Cresciuto nel quartiere romano di Rebibbia tra musica punk e militanza nei centri sociali, odia gli indifferenti e forse per questo non smette di dire la sua. Si interroga sul degrado e sul senso civico, firma strisce sulle unioni civili e raggiunge il confine tra Siria, Turchia e Iraq per raccontare la resistenza curda e la guerra contro lo stato islamico (Kobane Calling, Bao Publishing). Argomenti seri, anche se affrontati con ironia, presentazioni e dibattiti in tutta Italia, l'ultimo domani a Roma: "Adesso basta, faccio una pausa, mi riprendo il diritto a parlare di ciò che voglio, anche di cose frivole ".
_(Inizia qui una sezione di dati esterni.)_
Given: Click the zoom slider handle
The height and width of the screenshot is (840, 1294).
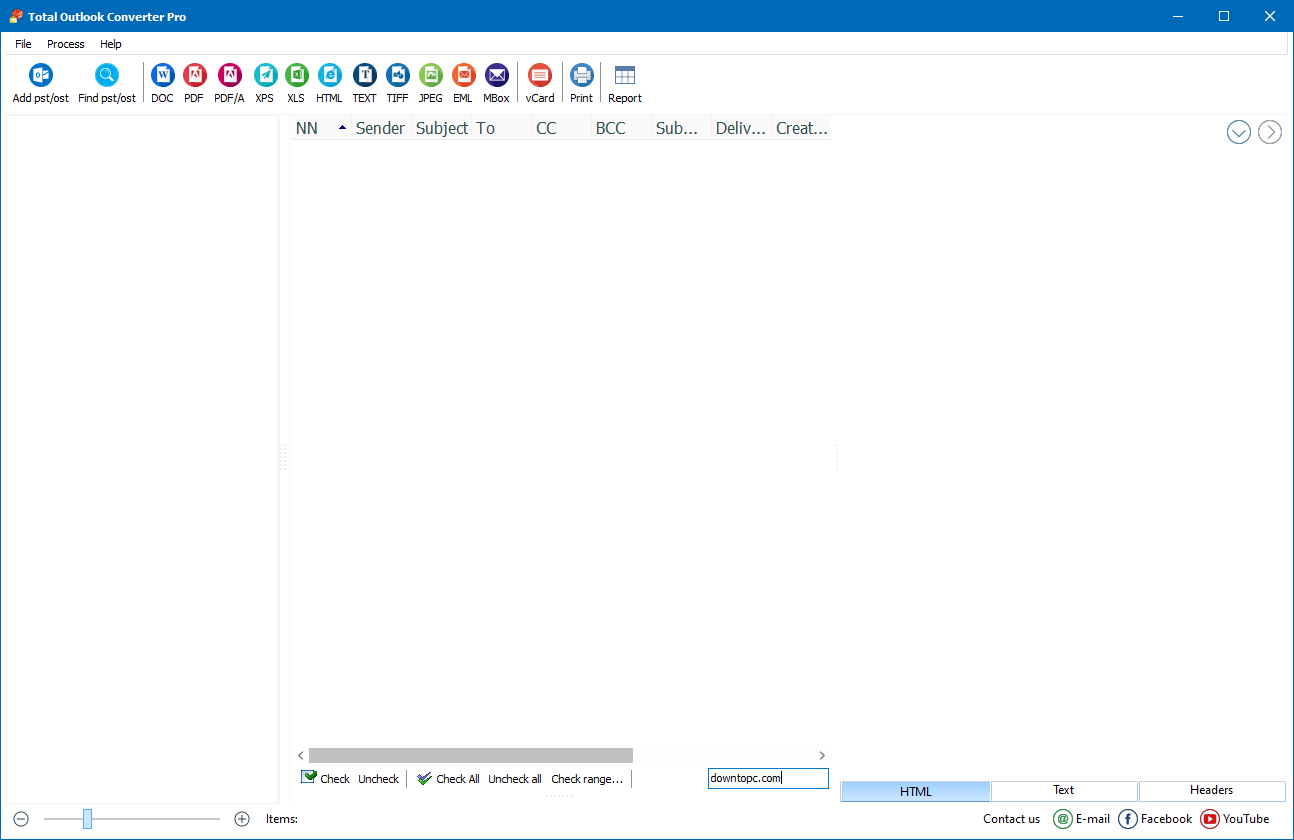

Lo dice, ma intanto le ultime vignette che ha disegnato e che pubblichiamo in anteprima, affondano la matita in un argomento sensibile: l'ansia di dire la propria opinione su un social network sempre e comunque, anche inzuppando le parole nell'odio.

Quali sono i limiti del commentare un fatto in pubblico?
"Non credo ci siano limiti e comunque non sono io a doverli stabilire. Io posso parlare solo di quello che trovo inquinante in un dibattito. Non mi piace questa ansia di dovere essere i primi a commentare, di farlo su qualsiasi cosa accada al mondo, dalla Brexit agli attentati terroristici, magari due minuti dopo il primo lancio di agenzia".

Ci vuole prudenza?
"Prima di postare un commento dovremmo chiederci se stiamo dando delle informazioni, un punto di vista originale o almeno degli spunti di riflessione. Se stiamo ripetendo cose già dette, stiamo solo alzando il volume e non andiamo avanti di un passo".

Qualche giorno fa, prima che Facebook oscurasse la sua pagina fan, lei ha censurato per la prima volta dei commenti... 
"Stavo promuovendo un evento dedicato a Carlo Giuliani. E ci sono stati dei commenti orribili, persone che hanno scritto di volerlo ricordare con un buco in testa. Non mi stupisce più nulla di quello che viene detto sul G8 del 2001, ormai il dibattito si è sclerotizzato. Ma non accetto che in una pagina sotto la mia responsabilità si scateni questa violenza, senza rispetto per i morti e per i vivi".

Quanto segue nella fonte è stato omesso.